== Task to carry out ==
Within the material below, filter for lines that hold the word "Given".

== Material for this task ==
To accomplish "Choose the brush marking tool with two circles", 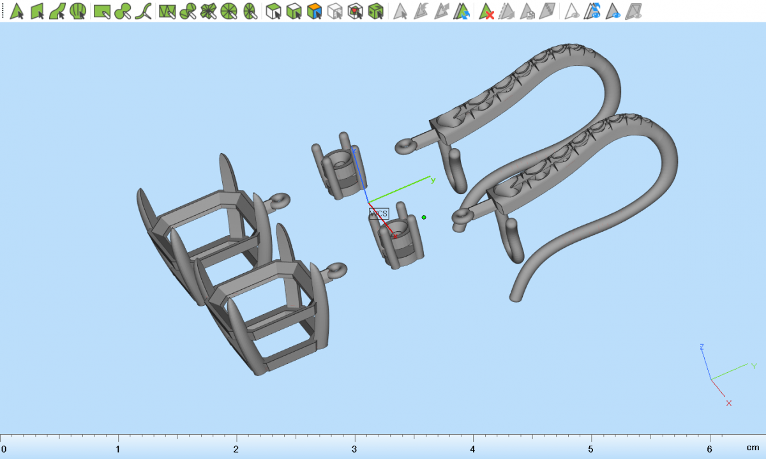I will [122, 11].
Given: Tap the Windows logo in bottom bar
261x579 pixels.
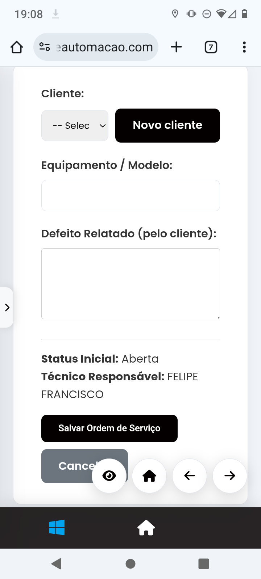Looking at the screenshot, I should click(x=57, y=528).
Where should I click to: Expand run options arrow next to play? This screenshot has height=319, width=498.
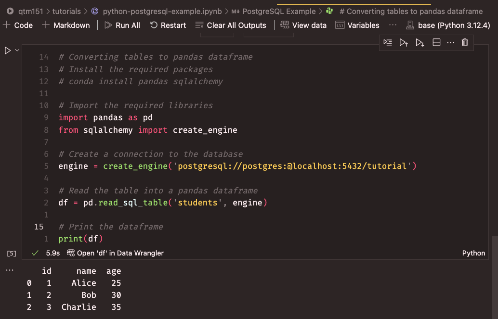18,51
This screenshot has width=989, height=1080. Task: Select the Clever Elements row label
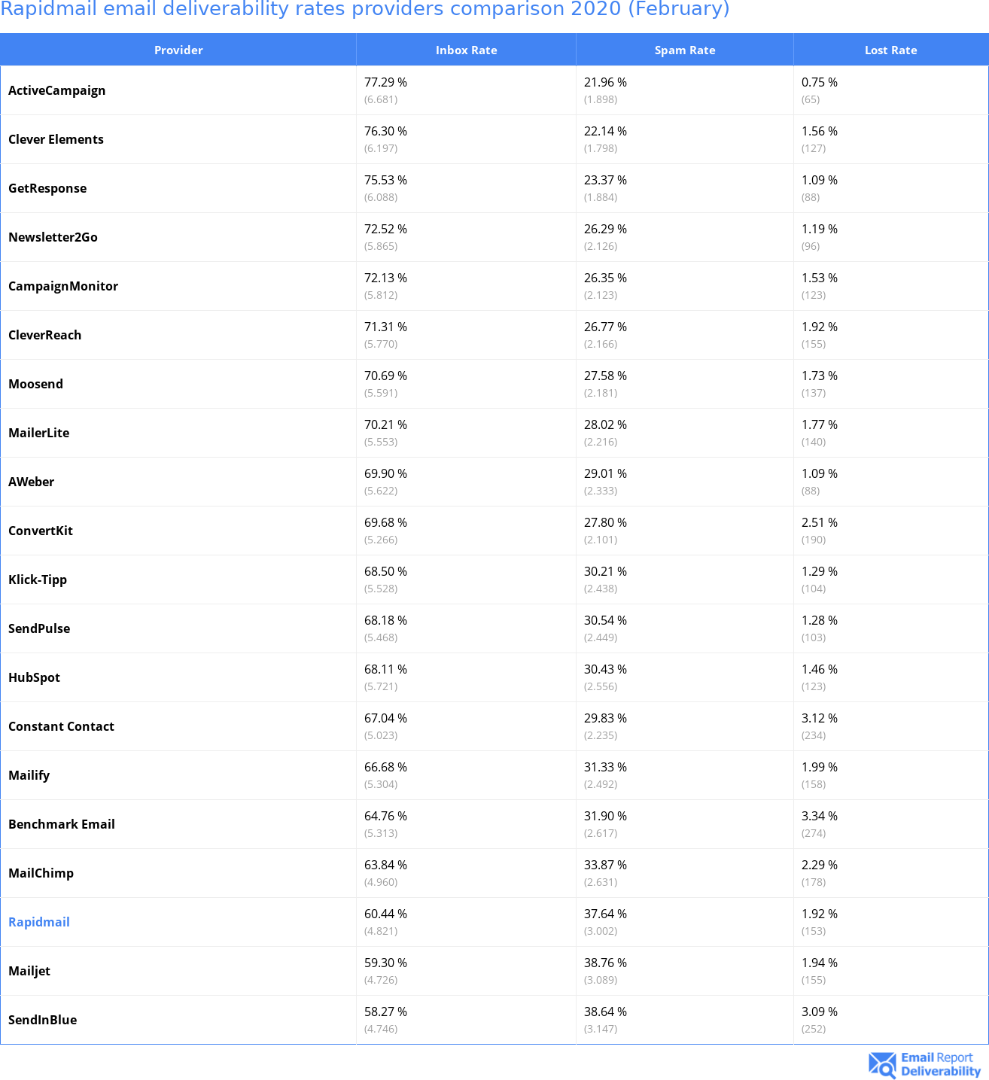(x=56, y=139)
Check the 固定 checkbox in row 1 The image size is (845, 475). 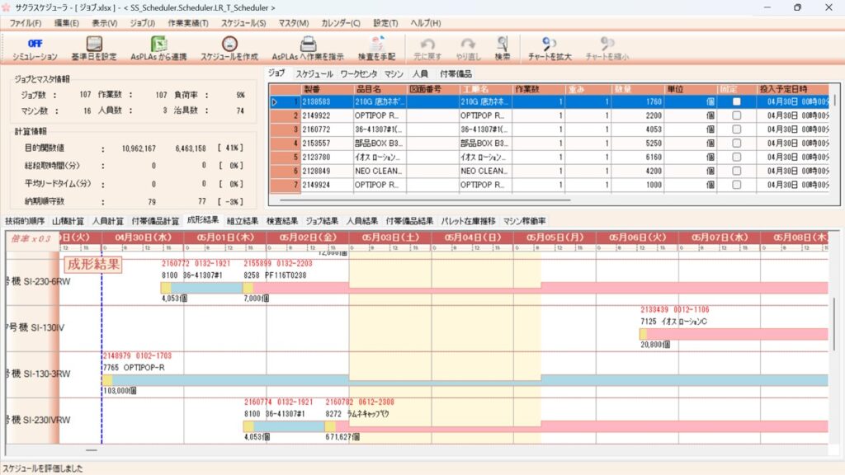[x=737, y=102]
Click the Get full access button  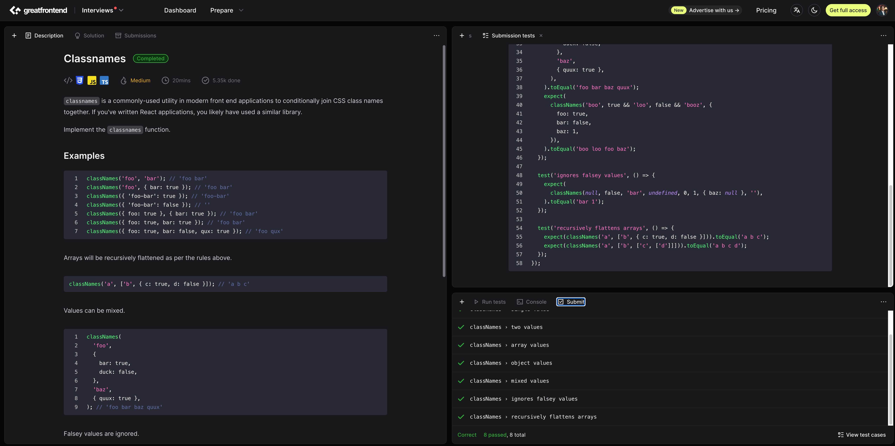click(x=848, y=10)
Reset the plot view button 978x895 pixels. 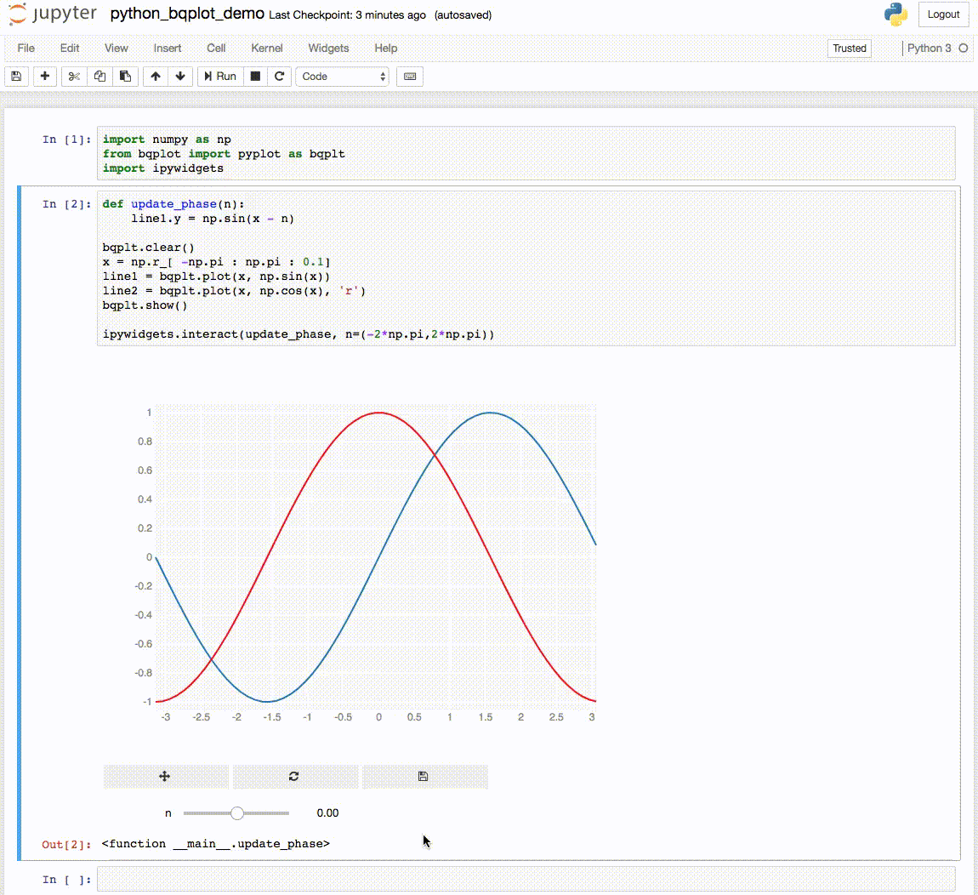pos(294,776)
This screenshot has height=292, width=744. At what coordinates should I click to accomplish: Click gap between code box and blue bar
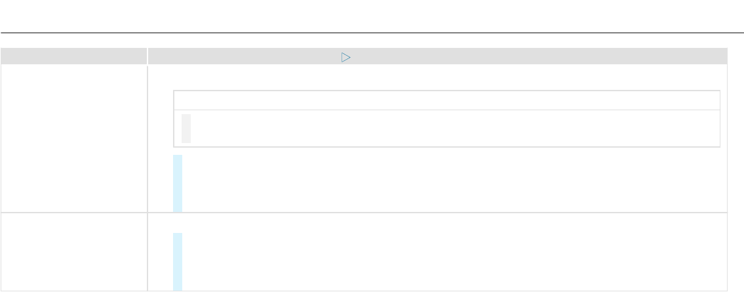446,151
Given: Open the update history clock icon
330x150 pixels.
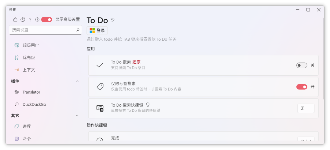Looking at the screenshot, I should pyautogui.click(x=23, y=20).
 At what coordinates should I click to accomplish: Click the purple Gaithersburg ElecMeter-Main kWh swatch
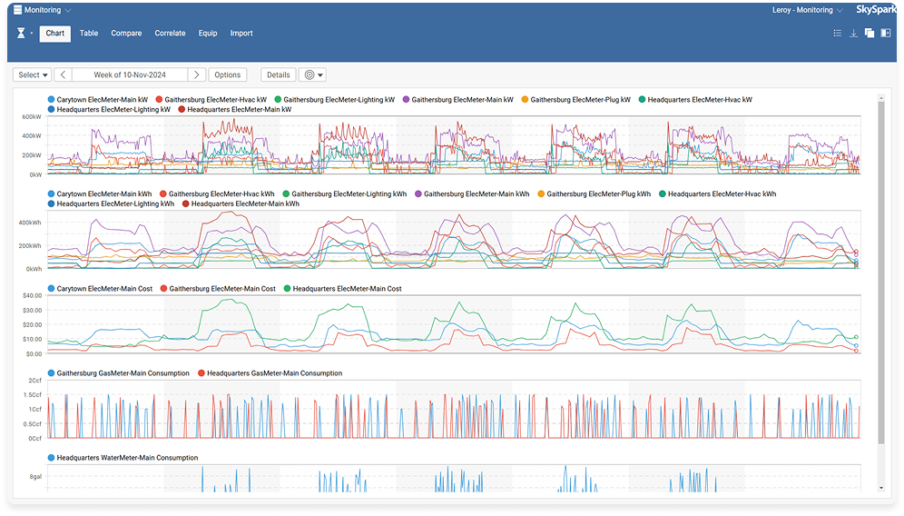pos(419,194)
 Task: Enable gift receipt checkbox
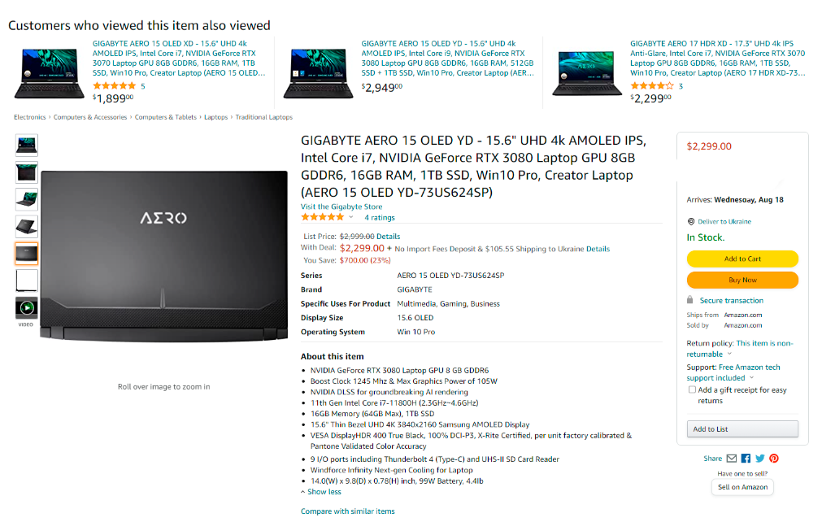(692, 390)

== Task response ==
Given: Tap the Windows logo in bottom bar
Given: Open the update history clock icon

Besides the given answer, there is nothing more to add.